ENTRIES SUPPLIED:
⁂

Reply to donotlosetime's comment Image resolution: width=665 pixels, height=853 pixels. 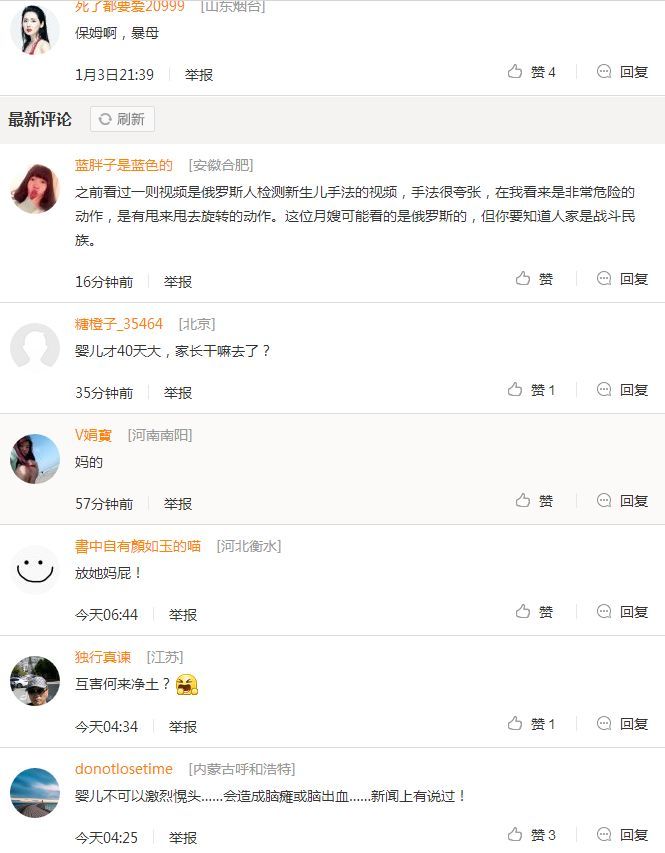pyautogui.click(x=622, y=834)
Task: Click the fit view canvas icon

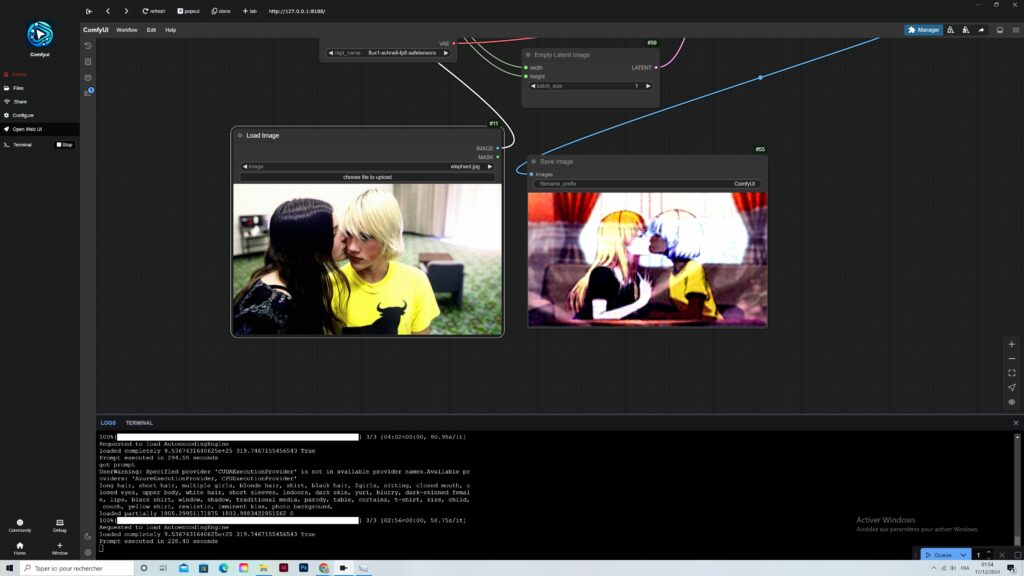Action: (x=1011, y=373)
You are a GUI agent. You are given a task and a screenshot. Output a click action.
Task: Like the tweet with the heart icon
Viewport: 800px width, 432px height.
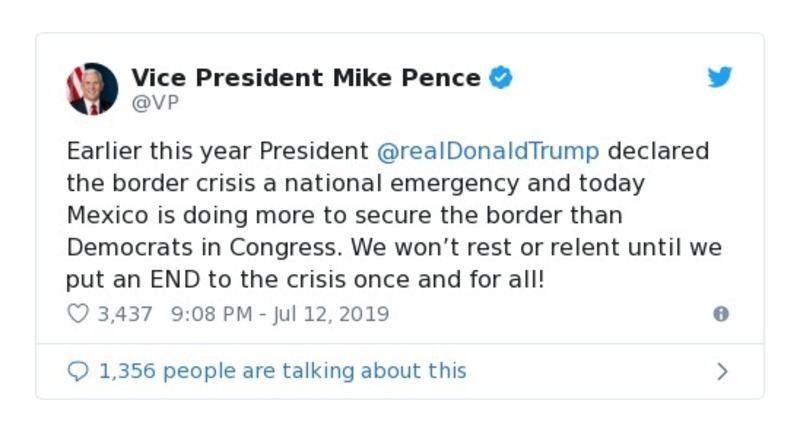78,314
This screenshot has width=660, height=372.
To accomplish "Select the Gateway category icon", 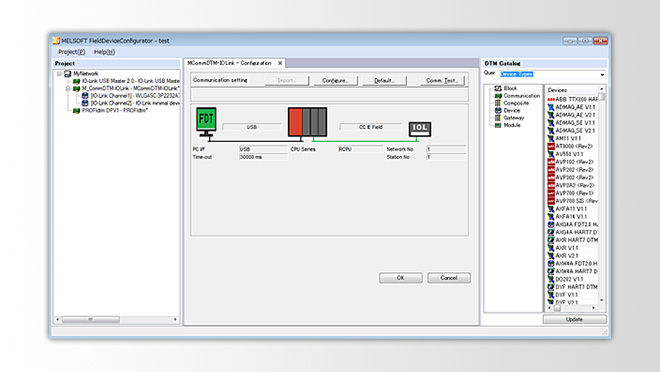I will point(498,118).
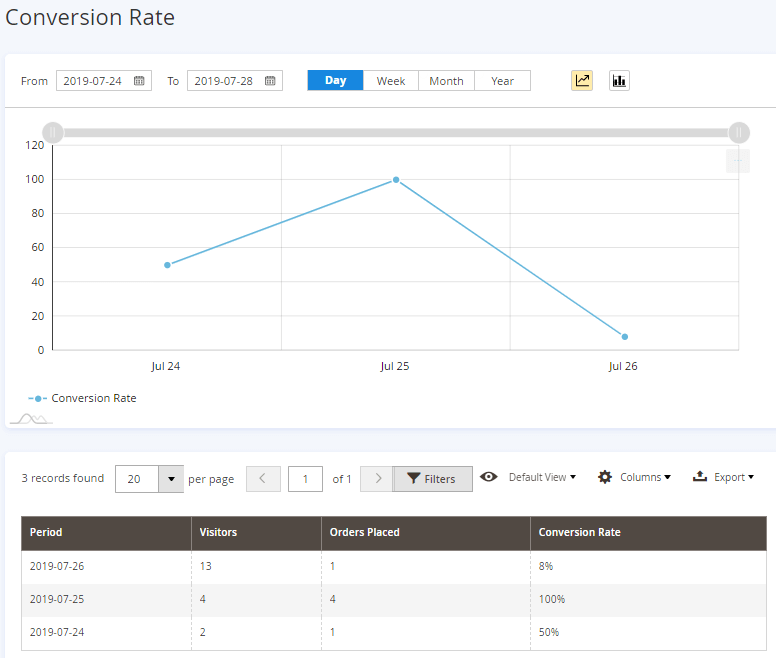Select the Year period option

(502, 81)
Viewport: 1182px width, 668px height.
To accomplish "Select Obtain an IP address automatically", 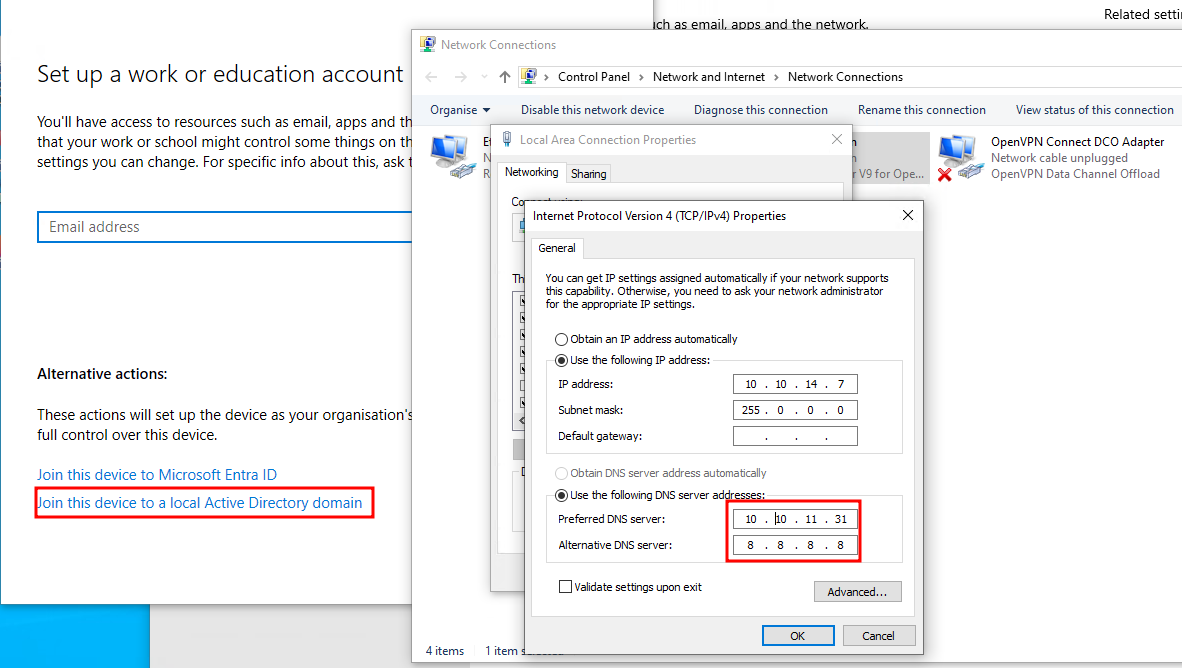I will tap(561, 339).
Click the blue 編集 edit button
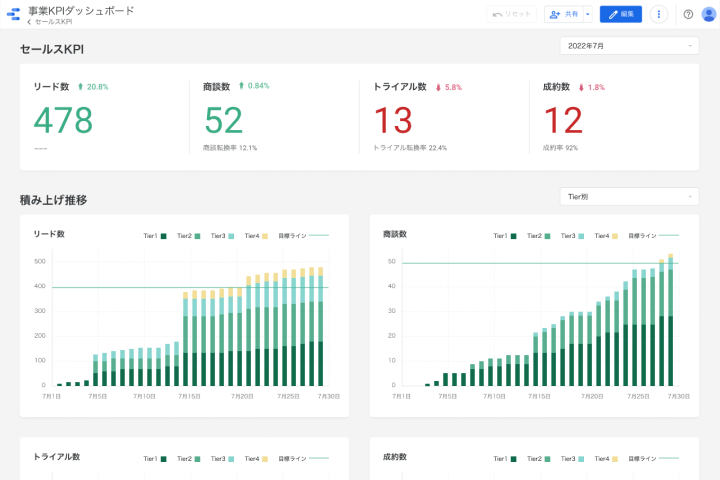Image resolution: width=720 pixels, height=480 pixels. pyautogui.click(x=620, y=14)
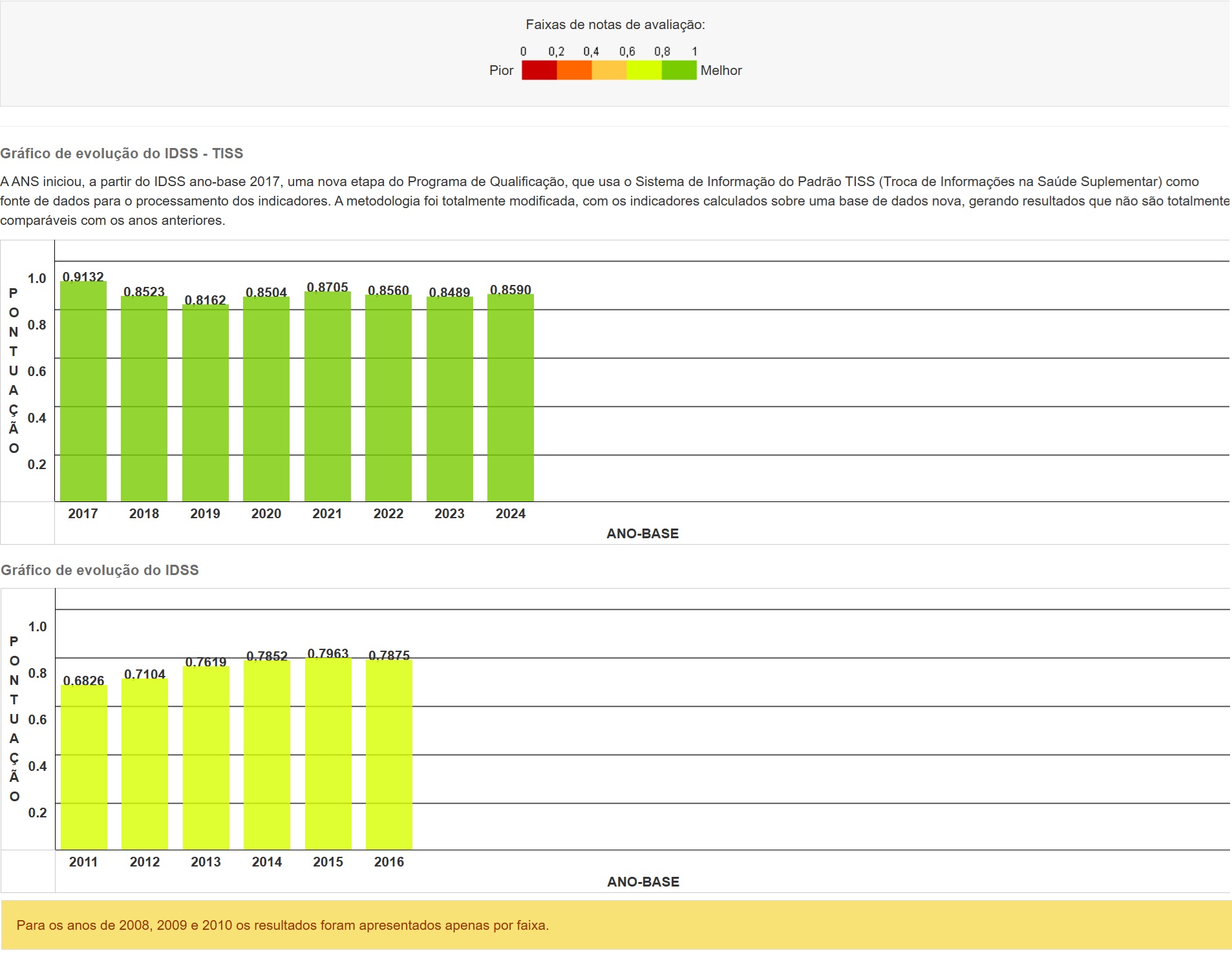The width and height of the screenshot is (1232, 966).
Task: Click the 2015 bar valued 0.7963
Action: coord(328,754)
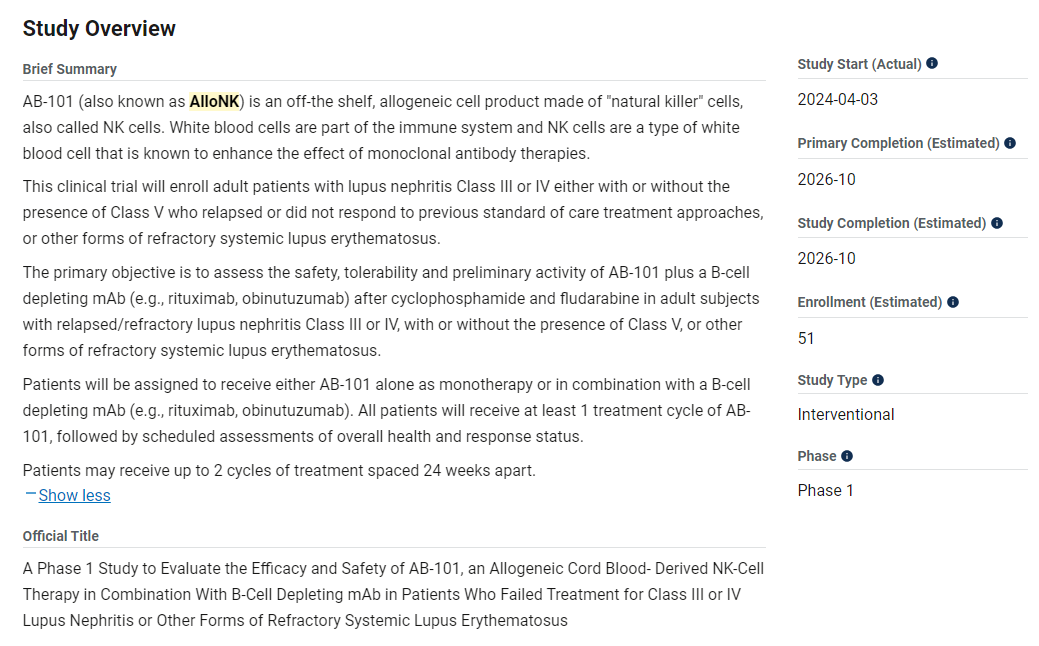Click info icon next to Study Completion (Estimated)
This screenshot has width=1039, height=646.
pyautogui.click(x=997, y=223)
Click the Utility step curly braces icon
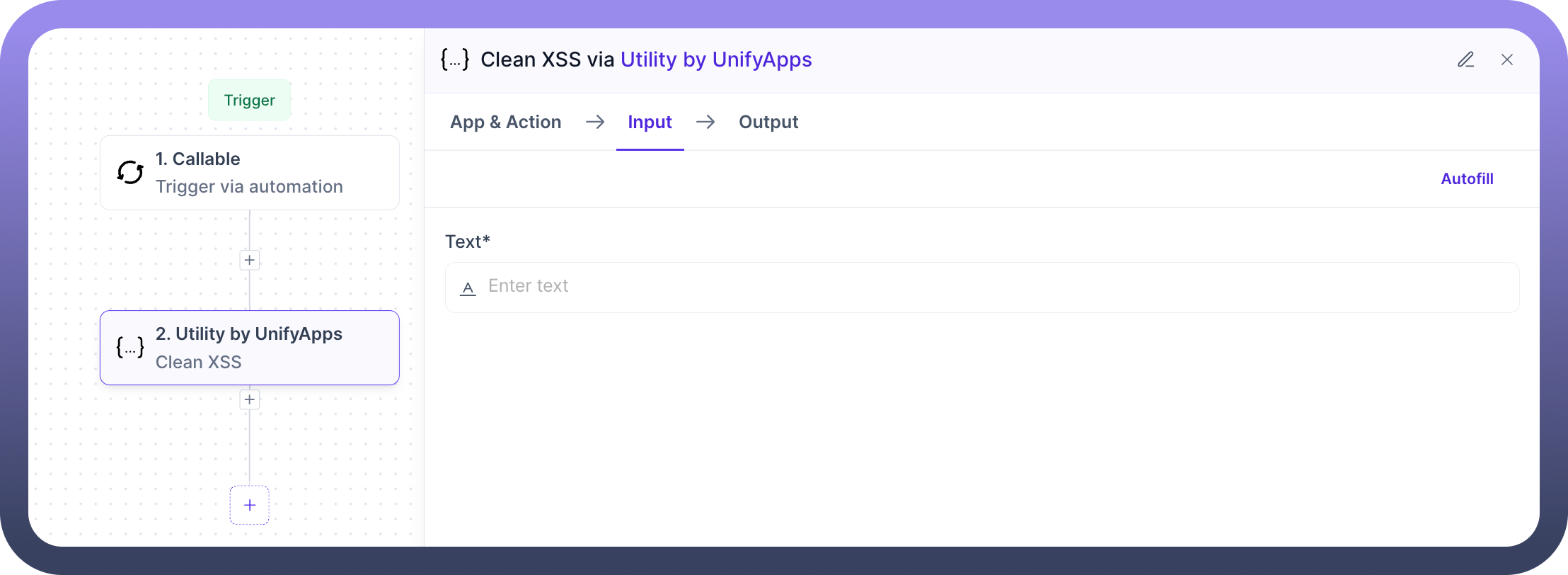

⁂

DESCRIPTION OF THE TASK:
Return, exactly and without extra lines, everything from the line with "Click the blue 編集 edit button" through the last line of the material above, both included. Pictures must be dropped.

TASK RESULT:
Click the blue 編集 edit button
Image resolution: width=720 pixels, height=480 pixels. pyautogui.click(x=620, y=14)
The width and height of the screenshot is (1232, 966).
Task: Click the 2015 bar valued 0.7963
Action: coord(328,754)
Click info icon next to Study Completion (Estimated)
This screenshot has width=1039, height=646.
pyautogui.click(x=997, y=223)
Click the Utility step curly braces icon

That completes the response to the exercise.